**Estratto scelto**.
----

Questa disinformazione si sovrappone a quelle teorie cospirative per cui il virus sia stato creato in laboratorio o Bill Gates e le èlite globali stiano diffondendo volontariamente il vaiolo delle scimmie e altri virus per ottenere un guadagno. Ma la maggior parte sta tentando di attribuire la colpa dell’epidemia alla comunità LGBTQ+.
A fine maggio Unaids, l’agenzia delle Nazioni Unite per l’Aids, ha denunciato il rischio di rafforzamento degli stereotipi omofobi e razzisti, oltre che della compromissione dell’efficacia dell’azione volta a combattere la pandemia.
«L’esperienza mostra che la retorica stigmatizzante può rapidamente disabilitare la risposta basata sull’evidenza alimentando i cicli di paura, allontanando le persone servizi sanitari, ostacolando gli sforzi per identificare i casi e incoraggiando misure punitive inefficaci», ha dichiarato il suo vicedirettore esecutivo Matthew Kavanagh.

----

**Cosa fare**.
A - Nell’estratto sul vaiolo delle scimmie, a chi cerca di attribuire la colpa dell’epidemia la maggior parte della disinformazione?
B - Traduci in inglese questa frase dell’estratto sul vaiolo delle scimmie: «A fine maggio Unaids, l’agenzia delle Nazioni Unite per l’Aids, ha denunciato il rischio di rafforzamento degli stereotipi omofobi e razzisti, oltre che della compromissione dell’efficacia dell’azione volta a combattere la pandemia.»
Per rispondere basatevi soltanto sull’estratto.

Voci del dataset

----

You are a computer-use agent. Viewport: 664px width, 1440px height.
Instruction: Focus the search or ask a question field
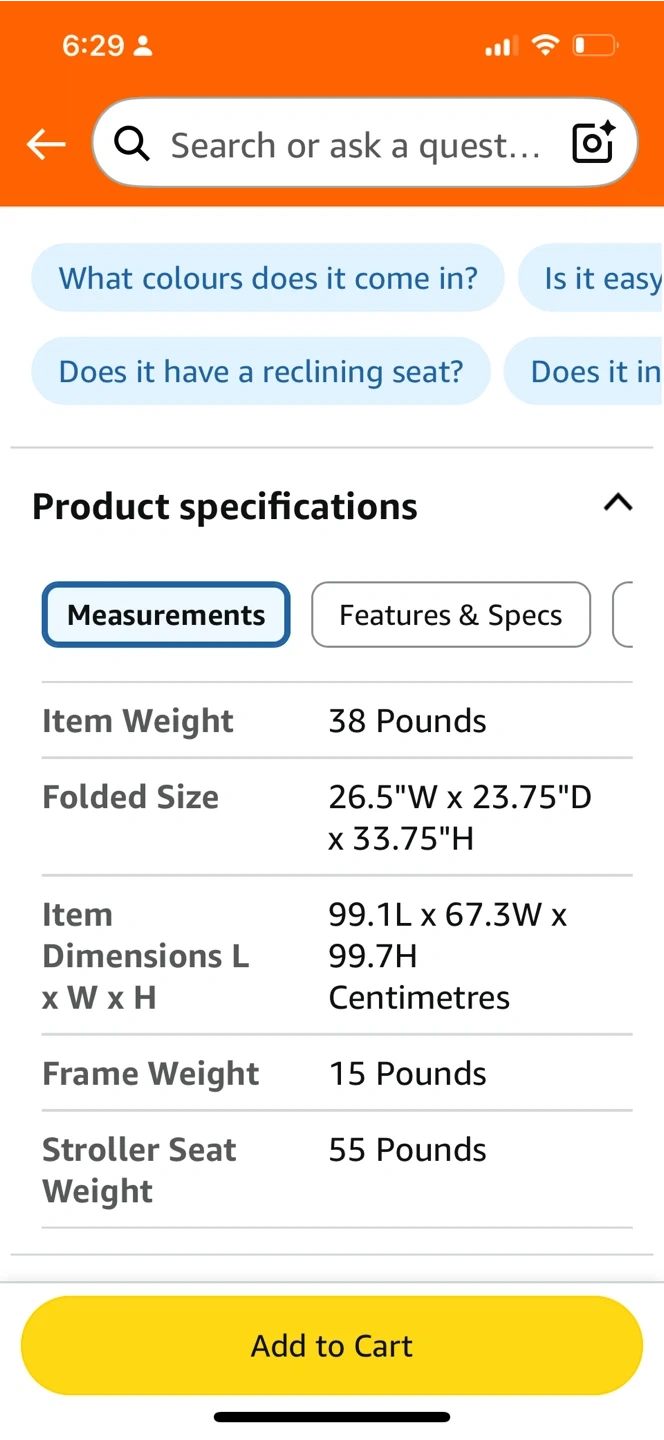(355, 146)
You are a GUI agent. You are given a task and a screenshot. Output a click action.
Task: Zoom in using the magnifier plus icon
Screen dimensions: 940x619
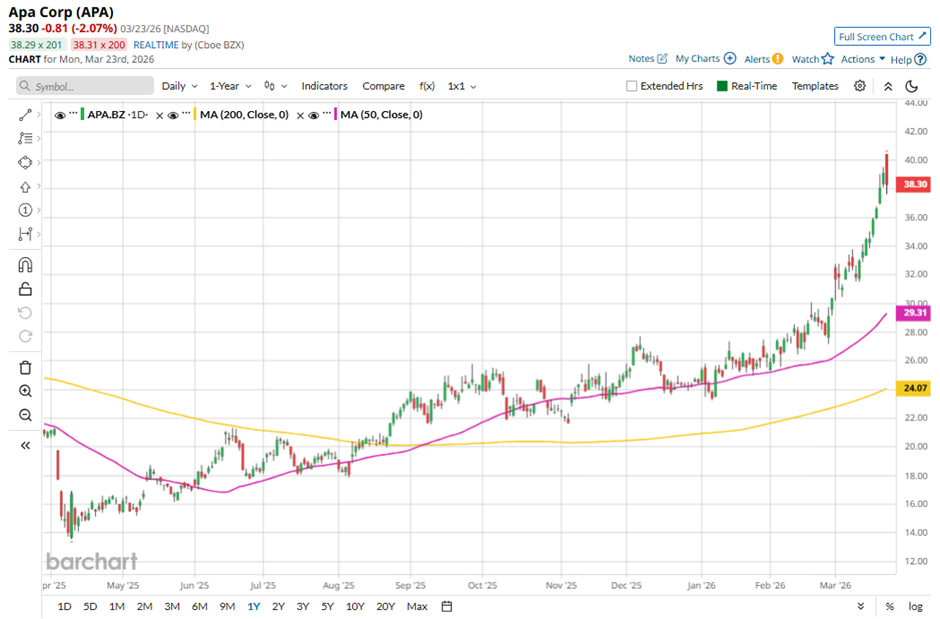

----

**Soluzioni**.
A - Alla comunità LGBTQ+.

B - At the end of May, Unaids, the United Nations agency for AIDS, denounced the risk of reinforcing homophobic and racist stereotypes, as well as of undermining the effectiveness of action aimed at fighting the pandemic.